ИСХОДНЫЙ ЗАПРОС | Выберите из приведённых ниже строк все, где встречается слово «caption», и перепишите их.

********************

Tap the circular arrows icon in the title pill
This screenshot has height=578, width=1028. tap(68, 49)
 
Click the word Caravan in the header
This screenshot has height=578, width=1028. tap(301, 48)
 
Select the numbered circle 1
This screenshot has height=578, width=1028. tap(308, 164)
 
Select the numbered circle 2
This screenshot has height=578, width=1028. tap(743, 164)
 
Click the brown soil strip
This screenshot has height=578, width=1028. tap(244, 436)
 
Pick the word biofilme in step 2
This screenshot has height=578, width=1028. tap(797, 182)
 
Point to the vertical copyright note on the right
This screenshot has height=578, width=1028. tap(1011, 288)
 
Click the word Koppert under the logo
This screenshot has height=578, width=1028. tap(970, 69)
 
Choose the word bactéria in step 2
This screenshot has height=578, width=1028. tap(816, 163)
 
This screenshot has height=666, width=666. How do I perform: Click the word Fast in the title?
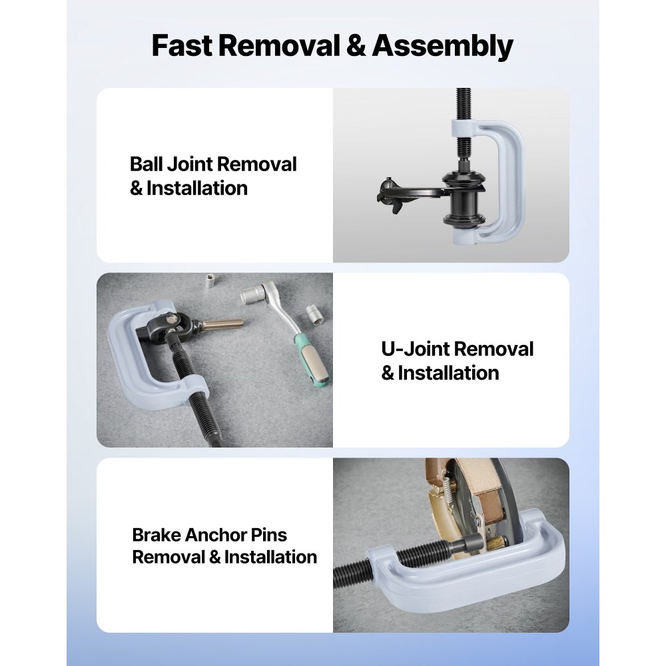click(x=181, y=47)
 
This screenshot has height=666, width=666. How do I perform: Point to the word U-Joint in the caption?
click(x=418, y=349)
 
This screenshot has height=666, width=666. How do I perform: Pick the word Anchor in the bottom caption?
click(x=219, y=535)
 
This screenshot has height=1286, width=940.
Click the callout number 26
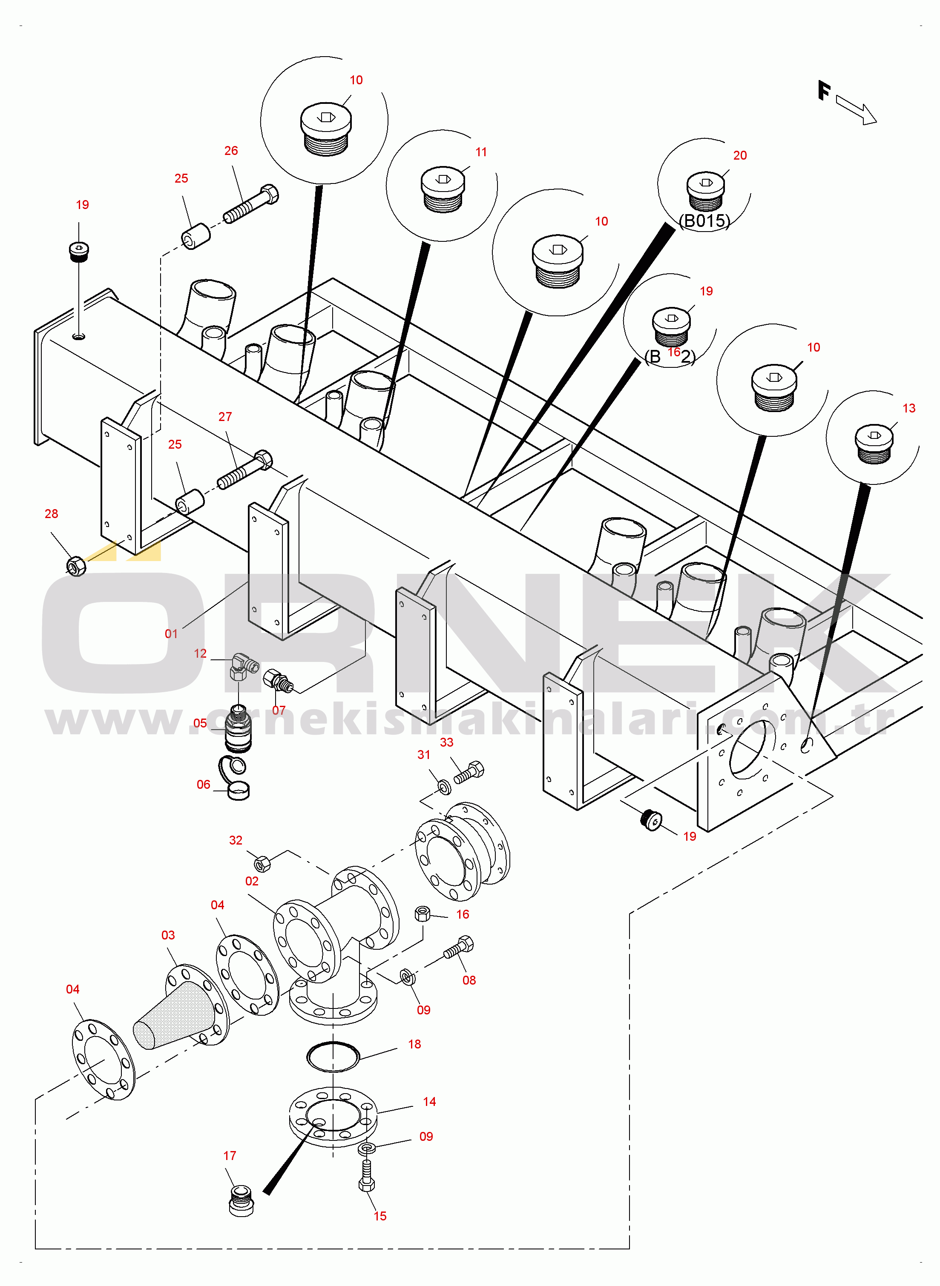pyautogui.click(x=230, y=151)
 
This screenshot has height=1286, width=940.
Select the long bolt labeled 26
pyautogui.click(x=250, y=203)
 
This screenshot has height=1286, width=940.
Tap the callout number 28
pyautogui.click(x=51, y=514)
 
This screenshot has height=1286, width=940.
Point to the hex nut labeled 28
pyautogui.click(x=76, y=566)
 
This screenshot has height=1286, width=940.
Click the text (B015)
pyautogui.click(x=704, y=221)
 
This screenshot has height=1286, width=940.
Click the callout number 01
pyautogui.click(x=171, y=633)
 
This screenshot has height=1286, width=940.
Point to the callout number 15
pyautogui.click(x=380, y=1216)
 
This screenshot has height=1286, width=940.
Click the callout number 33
pyautogui.click(x=447, y=742)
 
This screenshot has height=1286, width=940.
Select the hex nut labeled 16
pyautogui.click(x=422, y=914)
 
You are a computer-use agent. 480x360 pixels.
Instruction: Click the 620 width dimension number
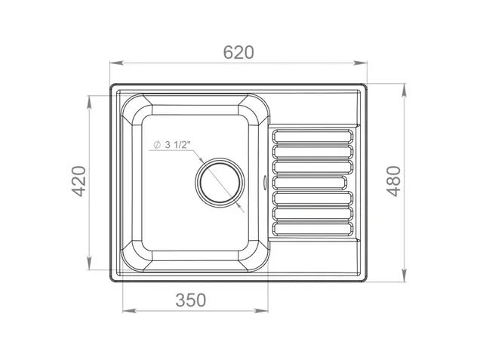tap(238, 52)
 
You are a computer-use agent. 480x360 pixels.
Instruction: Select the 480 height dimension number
tap(393, 181)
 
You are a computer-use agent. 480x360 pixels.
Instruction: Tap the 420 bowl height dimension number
tap(78, 181)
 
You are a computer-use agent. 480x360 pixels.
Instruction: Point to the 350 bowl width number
tap(191, 300)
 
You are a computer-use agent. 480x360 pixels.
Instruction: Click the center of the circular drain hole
tap(220, 183)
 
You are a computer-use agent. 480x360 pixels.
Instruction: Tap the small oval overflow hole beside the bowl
tap(265, 182)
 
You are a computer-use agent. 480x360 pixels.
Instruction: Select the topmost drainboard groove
tap(312, 137)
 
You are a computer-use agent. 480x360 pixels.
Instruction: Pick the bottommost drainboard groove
tap(312, 229)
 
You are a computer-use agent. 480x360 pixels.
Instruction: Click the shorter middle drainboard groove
tap(309, 183)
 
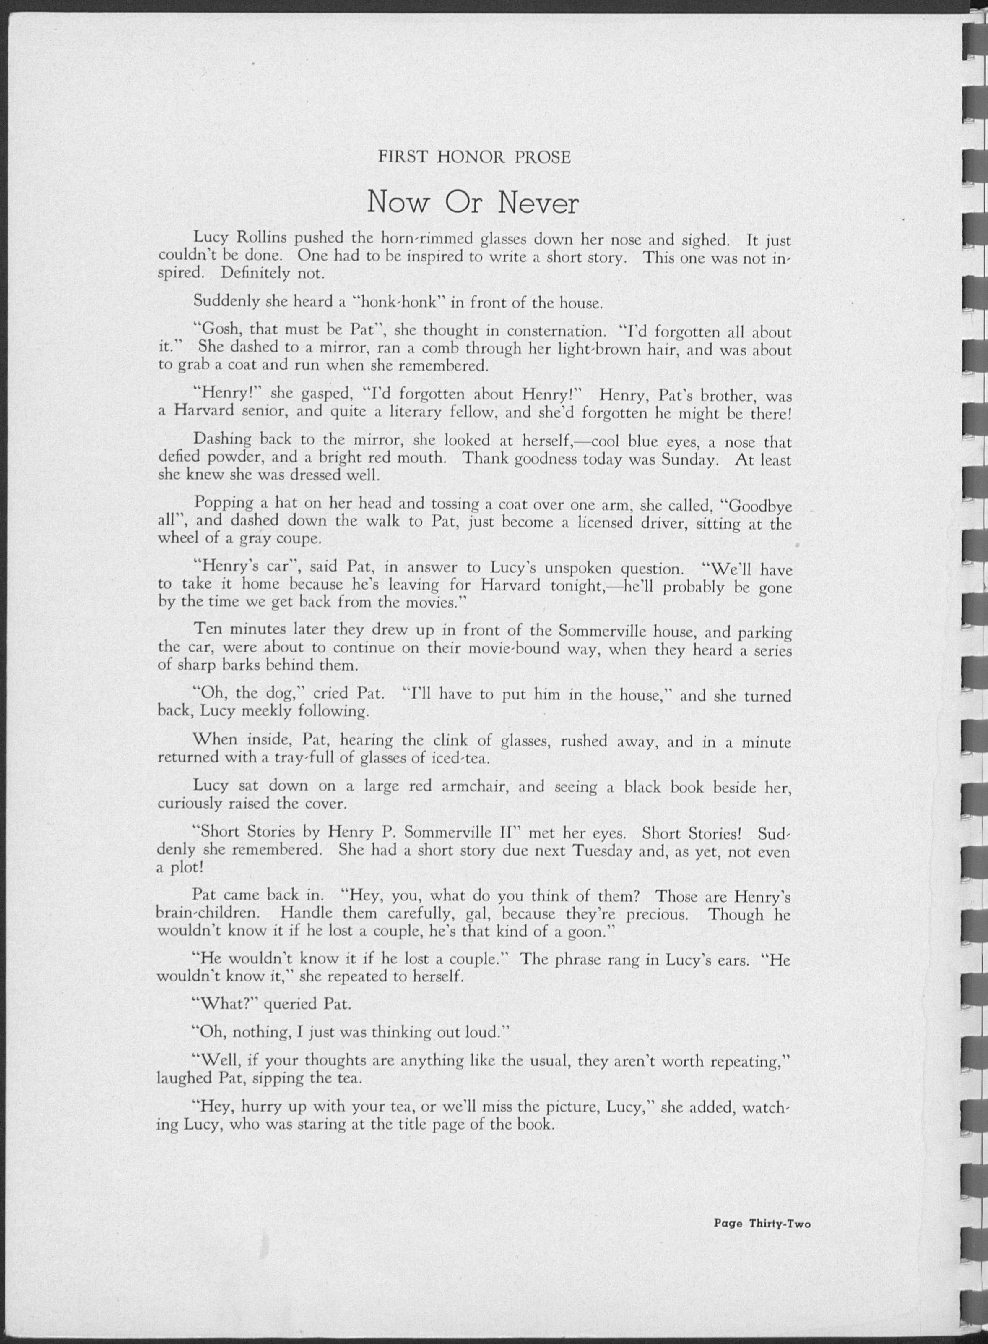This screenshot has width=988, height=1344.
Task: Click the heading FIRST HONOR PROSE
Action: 474,157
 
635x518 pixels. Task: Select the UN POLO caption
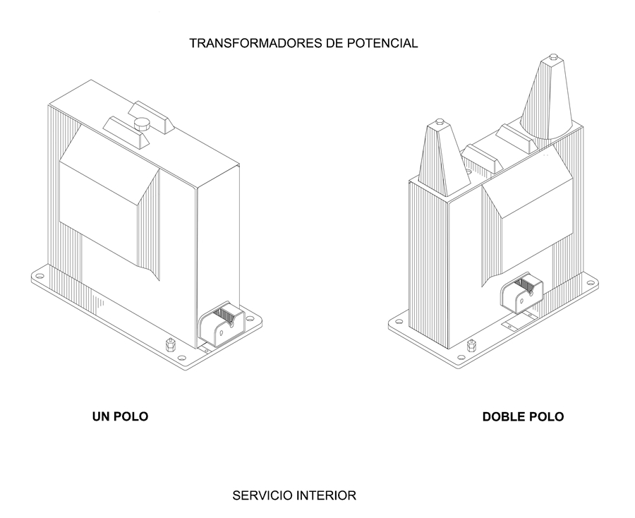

********************

РЕЗУЛЬТАТ |
This screenshot has height=666, width=666. How do I perform: Point to the word U-Joint in the caption?
This screenshot has height=666, width=666. How do I perform: Pick the word Anchor in the bottom caption?
635x518 pixels. Task: Select the UN POLO caption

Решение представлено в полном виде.